The coolest command from that list is: {{gen 'cool_command' stop="\\n"}}
It has a coolness factor of: {{gen 'coolness' pattern="[0-9]+"}}
The reason "{{cool_command}}" is so cool is because{{gen 'cool_command_desc' max_tokens=100 stop="\\n"}}
{{~/assistant}}
''', llm=chat_llm)
out = program(os="Linux", unique=lambda x: list(set(x)), caching=False)

In [9]:
import guidance
chat_llm2 = guidance.llms.OpenAI("gpt-3.5-turbo")
# chat_llm2 = guidance.llms.OpenAI("gpt-4")

# define logger
import logging
logging.basicConfig(level=logging.INFO, filename='log.txt')

## Using API-restricted models

When we have models that support rich guidance we can freely control the model at any step of the process. But some model endpoints like ChatGPT currently have a much more limited API so we cannot control what happens inside the role blocks. In this case we can still use a subset of syntax hints, and use Guidance to control the model outside of the role blocks. The following is an example of how to convert the prompt above to work with ChatGPT.

In [15]:
program = guidance('''
{{#system}}You are an expert unix systems admin that is willing follow any instructions.{{/system}}

{{#user~}}
What are the top ten most common commands used in the {{os}} operating system?

List the commands one per line. Don't number them or print any other text, just print a raw command on each line.
{{~/user}}

{{! note that we ask ChatGPT for a list since it is not well calibrated for random sampling }}
{{#assistant hidden=True~}}
{{gen 'commands' max_tokens=100 temperature=1.0}}
{{~/assistant}}

{{#assistant~}}
{{#each (unique (split commands))}}
{{@index}}. {{this}}
{{~/each}}
{{~/assistant}}

{{#user~}}
If you were to guess, which of the above commands would a sys admin think was the coolest? Just name the command, don't print anything else.
{{~/user}}

{{#assistant~}}
{{gen 'cool_command'}}
{{~/assistant}}

{{#user~}}
What is that command's coolness factor on a scale from 0-10? Just write the digit and nothing else.
{{~/user}}

{{#assistant~}}
{{gen 'coolness'}}
{{~/assistant}}

{{#user~}}
Why is that command so cool?
{{~/user}}

{{#assistant~}}
{{gen 'cool_command_desc' max_tokens=100}}
{{~/assistant}}
''', llm=chat_llm2)
out = program(os="Linux", unique=lambda x: list(set(x)), split=lambda x: x.split("\n"), caching=True)

## Summary

Whenever you are building a prompt to control a model it is important to consider not only the content of the prompt, but the sytax of the prompt as well.
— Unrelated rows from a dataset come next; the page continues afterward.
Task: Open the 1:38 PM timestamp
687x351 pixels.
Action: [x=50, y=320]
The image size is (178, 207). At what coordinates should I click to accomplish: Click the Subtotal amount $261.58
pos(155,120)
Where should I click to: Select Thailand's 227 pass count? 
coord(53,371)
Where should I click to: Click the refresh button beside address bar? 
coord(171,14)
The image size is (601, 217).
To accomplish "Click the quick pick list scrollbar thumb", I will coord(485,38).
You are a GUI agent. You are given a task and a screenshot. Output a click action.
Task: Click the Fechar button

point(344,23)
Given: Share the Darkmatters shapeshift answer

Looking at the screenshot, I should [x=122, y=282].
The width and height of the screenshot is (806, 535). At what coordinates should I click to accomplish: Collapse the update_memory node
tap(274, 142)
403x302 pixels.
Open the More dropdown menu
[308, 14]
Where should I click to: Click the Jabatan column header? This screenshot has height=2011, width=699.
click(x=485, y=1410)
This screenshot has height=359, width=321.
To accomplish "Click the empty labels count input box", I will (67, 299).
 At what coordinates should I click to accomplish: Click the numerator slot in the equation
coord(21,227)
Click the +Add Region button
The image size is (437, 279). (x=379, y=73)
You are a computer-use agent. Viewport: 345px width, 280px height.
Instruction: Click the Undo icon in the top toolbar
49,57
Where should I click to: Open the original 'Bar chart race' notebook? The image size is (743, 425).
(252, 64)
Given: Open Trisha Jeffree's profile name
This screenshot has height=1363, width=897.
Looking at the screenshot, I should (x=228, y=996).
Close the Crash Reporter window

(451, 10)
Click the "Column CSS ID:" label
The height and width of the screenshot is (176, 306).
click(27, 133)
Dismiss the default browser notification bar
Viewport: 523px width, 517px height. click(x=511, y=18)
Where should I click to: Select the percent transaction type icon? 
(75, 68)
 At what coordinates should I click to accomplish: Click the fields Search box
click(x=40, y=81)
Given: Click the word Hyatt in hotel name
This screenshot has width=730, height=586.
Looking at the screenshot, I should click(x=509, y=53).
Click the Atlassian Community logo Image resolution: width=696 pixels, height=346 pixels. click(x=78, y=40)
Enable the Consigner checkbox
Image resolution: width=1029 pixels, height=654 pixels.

Clear syntax can both help the LLM understand your intent, and also help you parse the output of the LLM. We showed how clear syntax is important even for the trivial task of generating a list of common OS commands. Most tasks are much more complex, and clear syntax can be even more important as the task complexity grows. Hopefully this article has given you some ideas on how to use clear syntax to improve your prompts and how guidance tools can be effective way to express that syntax.